Während der Hochzeit in der Kirche hielt mein Bräutigam zum Spaß ein Schild hinter seinem Rücken mit der Aufschrift „Rettet mich“: das hat mich sehr verletzt, und ich erteilte ihm eine Lektion.

Während der Hochzeit in der Kirche hielt mein Bräutigam zum Spaß ein Schild hinter seinem Rücken mit der Aufschrift „Rettet mich“: das hat mich sehr verletzt, und ich erteilte ihm eine Lektion.

Die Zeremonie verlief ruhig ihren Gang. Sonnenstrahlen fielen durch die bunten Glasfenster, der Priester sprach seine Gebete, und die Gäste verfolgten atemlos jede unserer Bewegungen. Es schien alles vollkommen. Ich wandte mich meinem Bräutigam zu und sprach die Worte, die ich schon lange in meinem Herzen trug:

— Du bist für mich der wichtigste Mensch, der Geliebteste, und ich weiß, dass du mich niemals verraten wirst.

Und plötzlich … brach der Saal in schallendes Gelächter aus. Die Leute lachten, als befänden wir uns in einer Komödie und nicht bei einer heiligen Zeremonie. Ich war verwirrt und verstand nicht, was geschah. „Warum lachen sie? Was ist an meinen Worten lustig?“ — schoss es mir durch den Kopf.

Ich versuchte, mich nicht ablenken zu lassen, aber irgendwann konnte ich nicht mehr und blickte zu den Gästen. Alle starrten auf meinen Bräutigam.

Auch ich sah zu ihm — und mein Herz fror ein. Hinter seinem Rücken hielt er, für alle sichtbar, ein Plakat mit riesiger Aufschrift: „SAVE ME“ — „RETTET MICH“.

In diesem Moment blieb die Welt stehen.
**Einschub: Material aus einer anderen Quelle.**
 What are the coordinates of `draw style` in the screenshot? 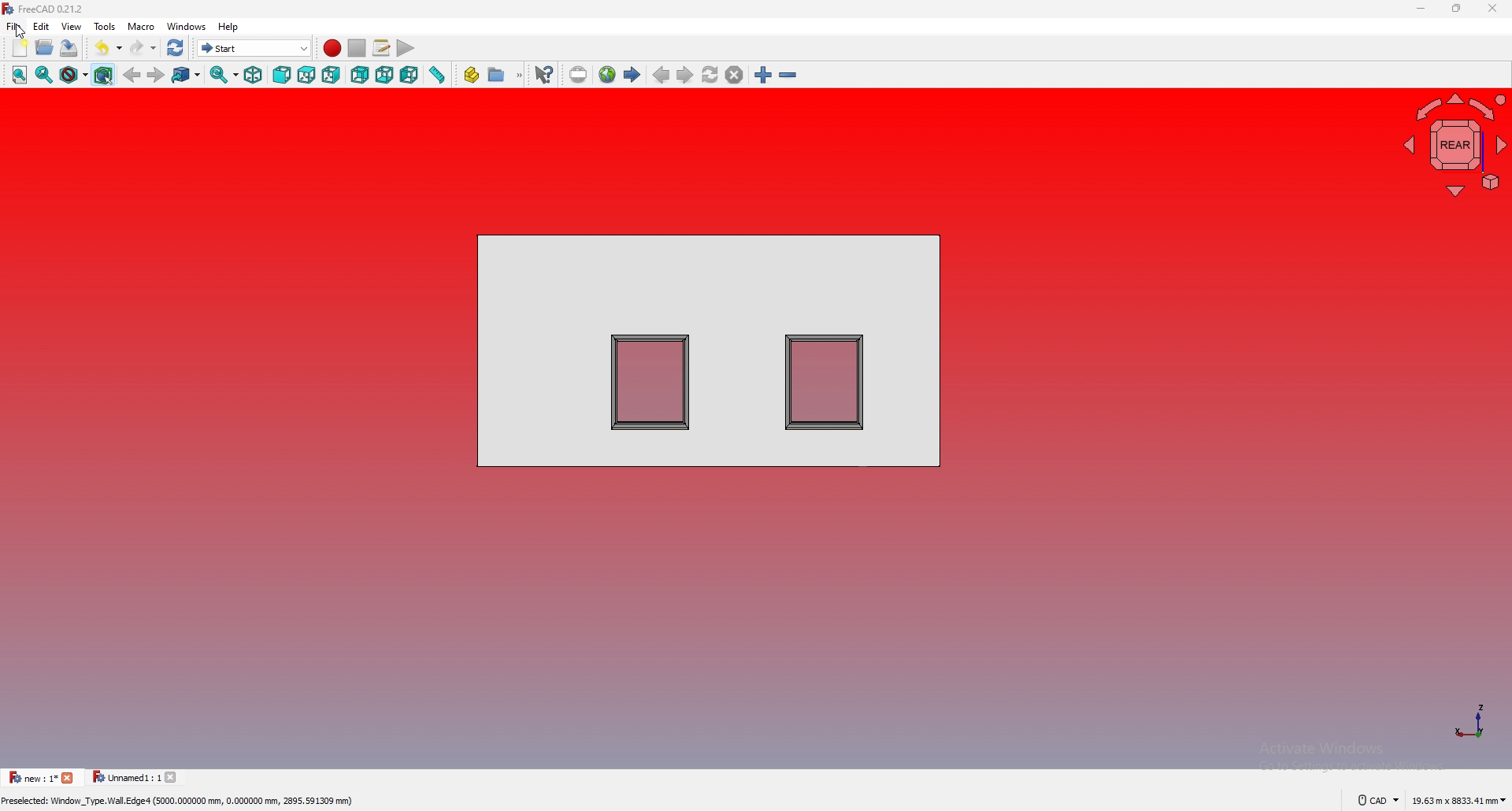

Das Lachen der Gäste, der erschütterte Blick des Priesters — alles verschwamm, und in mir stiegen Wut und Verletzung hoch. „Alle denken jetzt bestimmt, ich sei ein grausamer Mensch, der ihn zur Ehe zwingt“, dachte ich.

Da tat ich etwas, das ich bis heute keine Sekunde bereue. Ich erzähle meine Geschichte hier und hoffe sehr auf eure Unterstützung.

Ganz ruhig, ohne ein Wort, ging ich näher, riss ihm das Plakat aus der Hand und zerriss es langsam und demonstrativ in kleine Stücke. Das Knirschen des Papiers hallte in der Stille der Kirche lauter als jedes gesprochene Wort. Mein Bräutigam erstarrte, und die Gäste hörten auf zu lachen.

— Machst du dich über mich lustig? — fragte ich kalt und sah ihm direkt in die Augen.

— Es war nur ein Scherz … — grinste er unsicher.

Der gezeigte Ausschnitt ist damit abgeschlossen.